*** Opening of Source data ***

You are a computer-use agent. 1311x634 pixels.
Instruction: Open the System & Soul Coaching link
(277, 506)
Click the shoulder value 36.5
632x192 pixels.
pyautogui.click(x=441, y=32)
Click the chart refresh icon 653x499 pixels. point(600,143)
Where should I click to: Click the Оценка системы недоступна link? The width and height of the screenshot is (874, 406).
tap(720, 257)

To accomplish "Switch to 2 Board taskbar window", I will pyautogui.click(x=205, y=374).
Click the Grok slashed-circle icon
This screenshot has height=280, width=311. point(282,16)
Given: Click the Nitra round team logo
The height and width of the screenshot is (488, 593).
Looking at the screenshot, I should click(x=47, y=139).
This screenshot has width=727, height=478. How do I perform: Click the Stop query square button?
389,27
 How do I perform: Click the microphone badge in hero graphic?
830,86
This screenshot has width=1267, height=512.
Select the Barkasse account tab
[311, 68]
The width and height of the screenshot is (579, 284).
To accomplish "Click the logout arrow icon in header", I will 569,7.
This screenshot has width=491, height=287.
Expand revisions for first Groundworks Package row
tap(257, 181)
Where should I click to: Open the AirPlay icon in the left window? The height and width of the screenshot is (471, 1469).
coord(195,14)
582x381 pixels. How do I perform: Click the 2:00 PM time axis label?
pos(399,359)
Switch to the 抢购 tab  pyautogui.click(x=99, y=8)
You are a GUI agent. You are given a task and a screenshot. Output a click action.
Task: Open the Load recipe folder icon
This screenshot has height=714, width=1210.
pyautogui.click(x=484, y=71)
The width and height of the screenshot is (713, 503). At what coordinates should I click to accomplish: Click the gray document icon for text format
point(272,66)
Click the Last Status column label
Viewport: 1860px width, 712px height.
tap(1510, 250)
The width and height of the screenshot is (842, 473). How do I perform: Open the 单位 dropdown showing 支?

*** Close of Source data ***

What the task asks: Copy out all the records exactly.

Written response:
You are a computer-use agent. 1311x634 pixels.
Instruction: Open the System & Soul Coaching link
(277, 506)
Click the shoulder value 36.5
632x192 pixels.
pyautogui.click(x=441, y=32)
Click the chart refresh icon 653x499 pixels. point(600,143)
Where should I click to: Click the Оценка системы недоступна link? The width and height of the screenshot is (874, 406).
tap(720, 257)

To accomplish "Switch to 2 Board taskbar window", I will pyautogui.click(x=205, y=374).
Click the Grok slashed-circle icon
This screenshot has height=280, width=311. point(282,16)
Given: Click the Nitra round team logo
The height and width of the screenshot is (488, 593).
Looking at the screenshot, I should click(x=47, y=139).
This screenshot has width=727, height=478. How do I perform: Click the Stop query square button?
389,27
 How do I perform: Click the microphone badge in hero graphic?
830,86
This screenshot has width=1267, height=512.
Select the Barkasse account tab
[311, 68]
The width and height of the screenshot is (579, 284).
To accomplish "Click the logout arrow icon in header", I will 569,7.
This screenshot has width=491, height=287.
Expand revisions for first Groundworks Package row
tap(257, 181)
Where should I click to: Open the AirPlay icon in the left window? The height and width of the screenshot is (471, 1469).
coord(195,14)
582x381 pixels. How do I perform: Click the 2:00 PM time axis label?
pos(399,359)
Switch to the 抢购 tab  pyautogui.click(x=99, y=8)
You are a GUI agent. You are given a task and a screenshot. Output a click action.
Task: Open the Load recipe folder icon
This screenshot has height=714, width=1210.
pyautogui.click(x=484, y=71)
The width and height of the screenshot is (713, 503). At what coordinates should I click to accomplish: Click the gray document icon for text format
point(272,66)
Click the Last Status column label
Viewport: 1860px width, 712px height.
tap(1510, 250)
The width and height of the screenshot is (842, 473). How do I perform: Open the 单位 dropdown showing 支?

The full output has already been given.